A redox-sensitive coating with disulfide bonds is a promising candidate for surface-modified interventional devices

Many diseases are accompanied by changes in the redox environment, such as the reducing environment of the tumor cytoplasmic matrix and oxidative stress and the pathological microenvironment of coronary heart disease. The surface modification of interventional devices often ignores these environmental changes. A redox-sensitive coating can better adapt to the changes of pathological environment and achieve more accurate treatment of diseases. In response to these environmental changes, we constructed a sensitive coating to modify the surface of interventional devices. Two kinds of functional molecules, epigallocatechin gallate (EGCG) and cystamine, were chosen to construct the redox-sensitive coating. The phenolic hydroxyl group of EGCG could chelate metal ions and enable it to bind to a metal substrate, while cystamine molecules containing disulfide bonds (-S-S-) can react with EGCG through Michael addition and Schiff base reactions to form EGCG-Cys crosslinked coatings. The disulfide bond in the coating could respond to the redox environment, which could be reduced to-SH by glutathione (GSH) or oxidized to-SO3H by reactive oxygen species (ROS).
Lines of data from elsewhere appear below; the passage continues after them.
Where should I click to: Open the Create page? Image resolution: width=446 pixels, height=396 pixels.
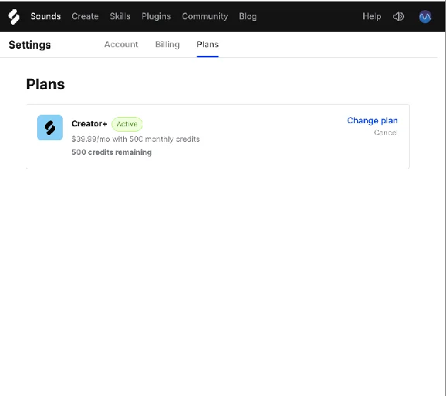85,16
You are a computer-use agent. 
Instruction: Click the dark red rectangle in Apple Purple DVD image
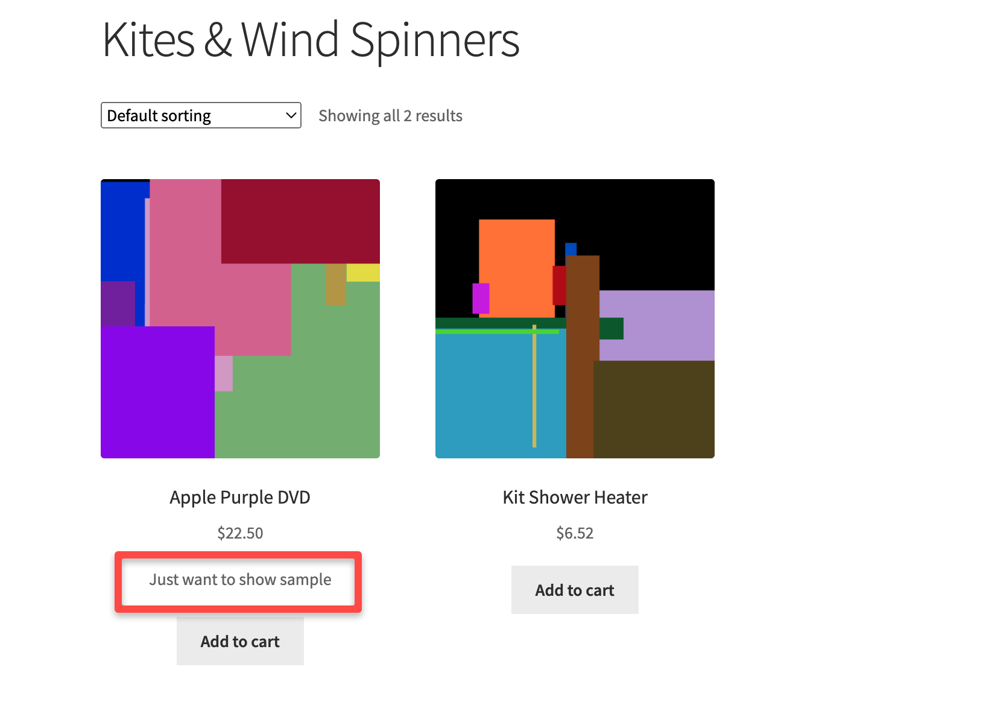[x=300, y=221]
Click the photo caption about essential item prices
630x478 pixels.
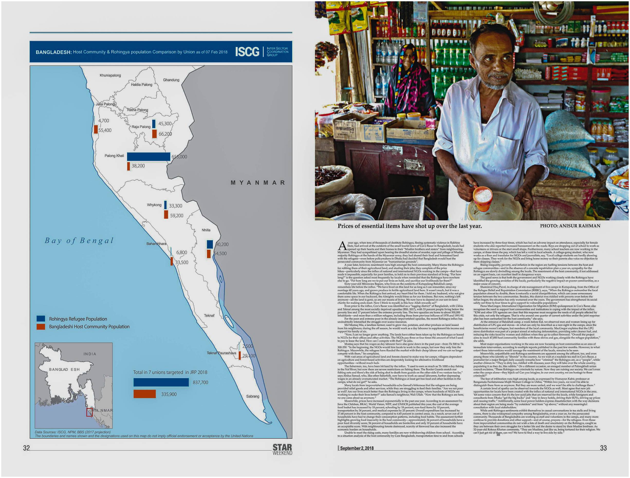click(409, 226)
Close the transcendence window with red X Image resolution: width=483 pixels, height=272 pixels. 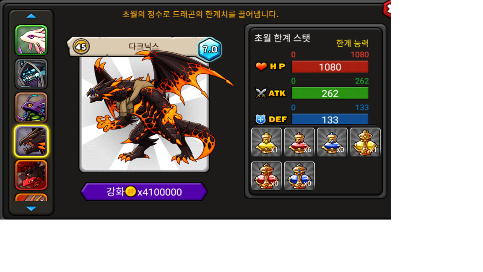tap(387, 9)
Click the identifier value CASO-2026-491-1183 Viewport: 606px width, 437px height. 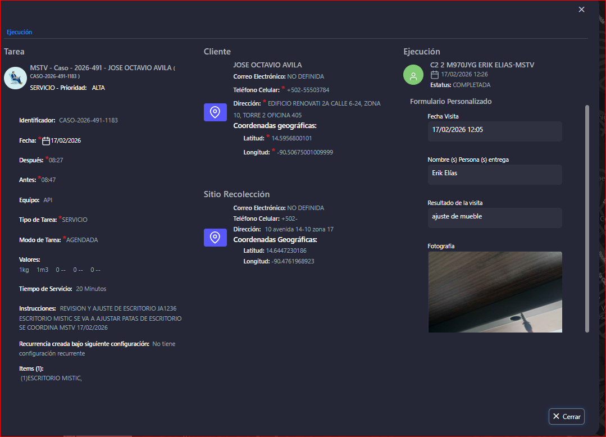click(x=88, y=120)
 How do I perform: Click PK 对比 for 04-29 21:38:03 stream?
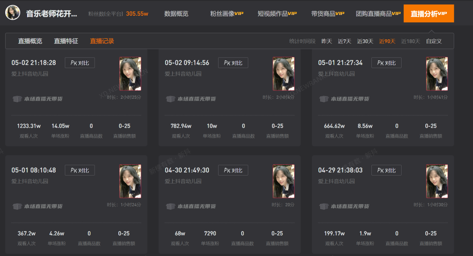point(386,170)
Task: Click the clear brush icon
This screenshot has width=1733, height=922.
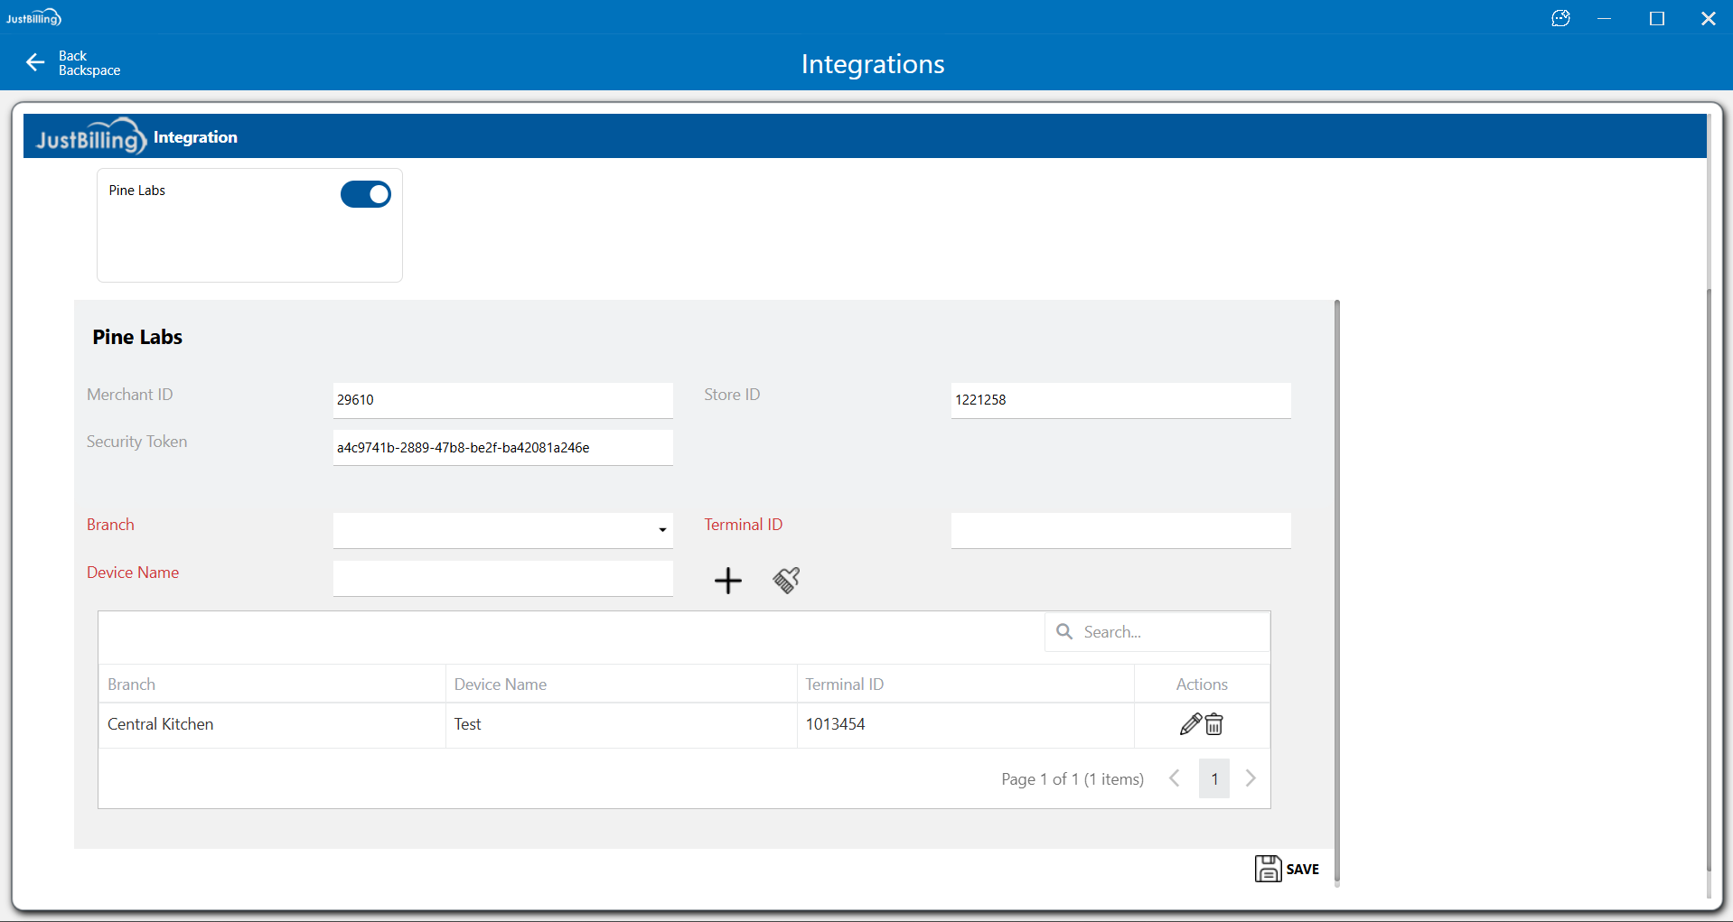Action: pos(786,581)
The sensitivity and response capability of the coating were determined via X-ray photoelectron spectroscopy (XPS) and quartz crystal microbalance (QCM-D) analysis. Furthermore, the safety and cytocompatibility of the coating were evaluated using an in vitro co-culture of vascular endothelial cells (ECs) and smooth muscle cell (SMCs). The histocompatibility of the coating in vivo was confirmed via subcutaneous implantation in rats. Overall, we found that the redox-sensitive coating has potential applications for the surface modification of interventional devices.